- **Tarefa escrita 1**: Edite os registros abaixo: reescreva todas as linhas trocando "Click" por "Tap" e mantendo todo o resto igual. Por favor, deixe as imagens fora da resposta.

- **Trecho fornecido**:

Será que João Doria vai faltar com a palavra de novo?, diz Márcio França

Pré-candidato a governador, vice de Alckmin diz que prefeito trai eleitor ao deixar mandato

Joelmir Tavares
São Paulo

Márcio França (PSB) sorria nesta segunda-feira (19) ao receber a Folha em seu gabinete. O motivo: Geraldo Alckmin (PSDB) ter dito que deixaria o governo do estado nas mãos "firmes, experientes e honradas" de seu atual vice.

O vice-governador Márcio França (PSB) aponta para bandeira do estado de São Paulo em seu gabinete durante entrevista
O vice-governador Márcio França (PSB), durante entrevista em seu gabinete no Palácio dos Bandeirantes - Avener Prado/Folhapress

Prestes a assumir o cargo de governador —que o tucano deixa no próximo dia 6 para concorrer à Presidência da República—, França quer tentar a reeleição e afirma que o prefeito João Doria (PSDB), seu provável adversário, não tem palavra.

- **Tarefa escrita 2**:
Responda com base na reportagem:
(a) Em que dia Márcio França recebeu a Folha em seu gabinete?
(b) Em que data Alckmin deixa o cargo de governador?
(c) Quem é apontado como provável adversário de França?

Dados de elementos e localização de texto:
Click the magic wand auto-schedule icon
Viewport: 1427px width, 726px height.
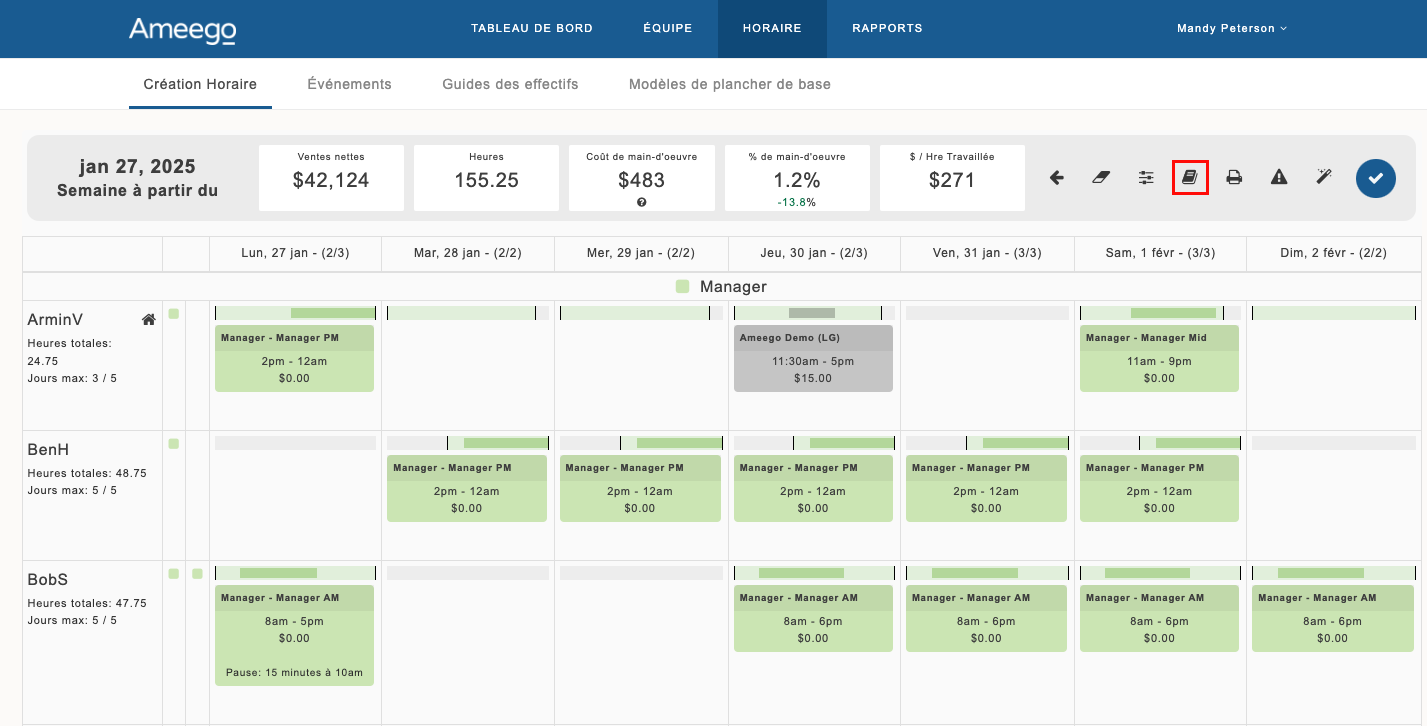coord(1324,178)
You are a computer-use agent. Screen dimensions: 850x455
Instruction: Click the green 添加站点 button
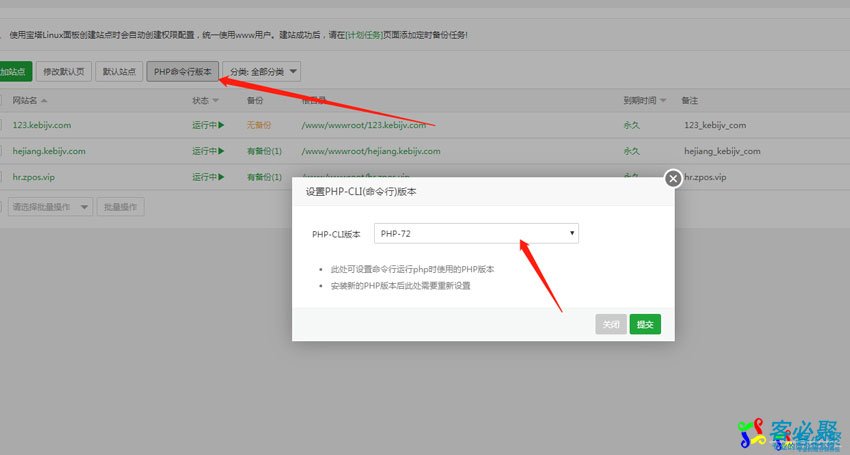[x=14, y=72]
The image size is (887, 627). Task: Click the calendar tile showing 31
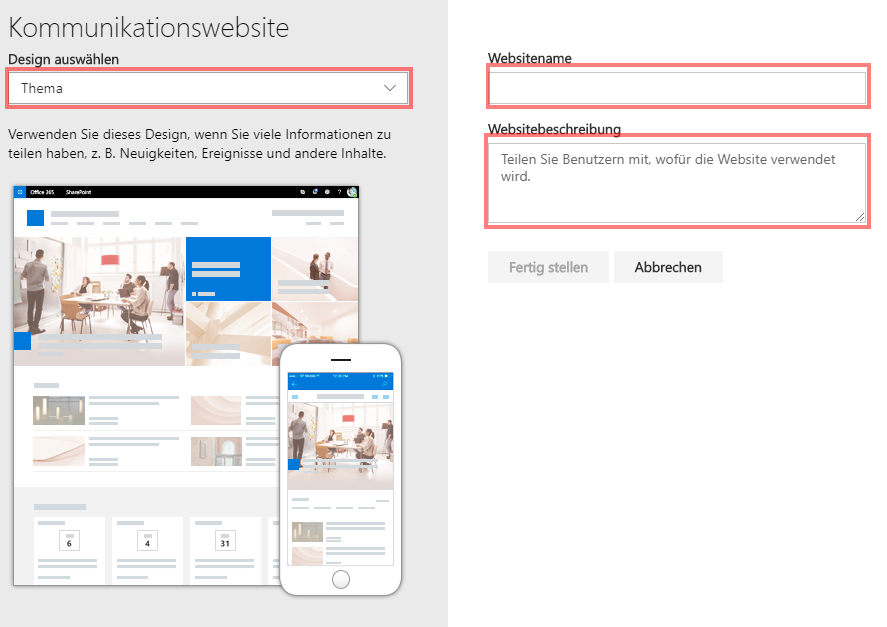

- **Solução detalhada 1**:
Tap the magic wand auto-schedule icon
Viewport: 1427px width, 726px height.
coord(1324,178)
You are a computer-use agent. Screen dimensions: 850x455
Instruction: Tap the green 添加站点 button
[x=14, y=72]
The image size is (887, 627). Task: Tap the calendar tile showing 31

- **Solução detalhada 2**:
(a) Nesta segunda-feira (19).
(b) No próximo dia 6.
(c) O prefeito João Doria (PSDB).